**読む文章**
* * *

今月の言葉 > 自然誌 巻頭文から > 平成29年07月号

親の恩に報いる
   教主 橋本のり子
   


 生家の亡き母は晩年に「あなたは親に何も心配かけないで親孝行だ」と言っていましたので、私もいつの間にかそのように思っていましたが、思い返すと幼い頃の私は体が弱く、戦中戦後の大変な時期に命に関わる病を患い、当時は治療法が無いと言われた私を抱え、母はどれほど心配していただろうかと気付きました。
 神訓に「親の心はかみの心である」とあるように、親は子供のことで嫌な思いをしたり、苦労したり、心配したことは、慈悲の心で忘れてしまいます。また昔から「父の恩は山より高く母の恩は海より深し」と言われているように、親の恩は簡単には辿(たど)り着けないくらい高く、またいまだ誰も行ったこともない海の底に例えられるくらい深く計り知れないものなのです。そのような親の恩を頂いて現


在の私たちがいることを忘れてはなりません。

* * *

**やること 1**
親の恩についての文章で、神訓には親の心について何と書かれていますか。
**やること 2**
親の恩についての文章の続きを、最後の文のあとから書いてください。

**集めた一覧**
* * *

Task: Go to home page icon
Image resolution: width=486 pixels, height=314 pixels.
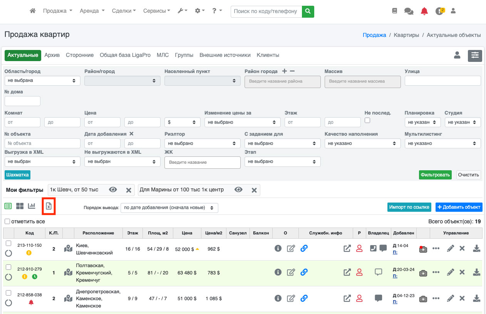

* * *

**答え 1**
「親の心はかみの心である」と書かれています。

**答え 2**
 自分がしてきたことは、親が忘れても、消えてなくなりません。子として人として、親の恩に報いるという何かの形で償う必要があります。それは親にお詫(わ)びとか感謝の言葉を述べるような日常に行われる程度のことではなく、厳しい困難に出遭い、それを乗り越えようと悩み苦しみながら努力していく時に償いが適(かな)うのです。厳しい困難に出遭った時こそ「これは親の恩に報いる恵み」として、逃げずに受け入れ乗り越えていく心になることです。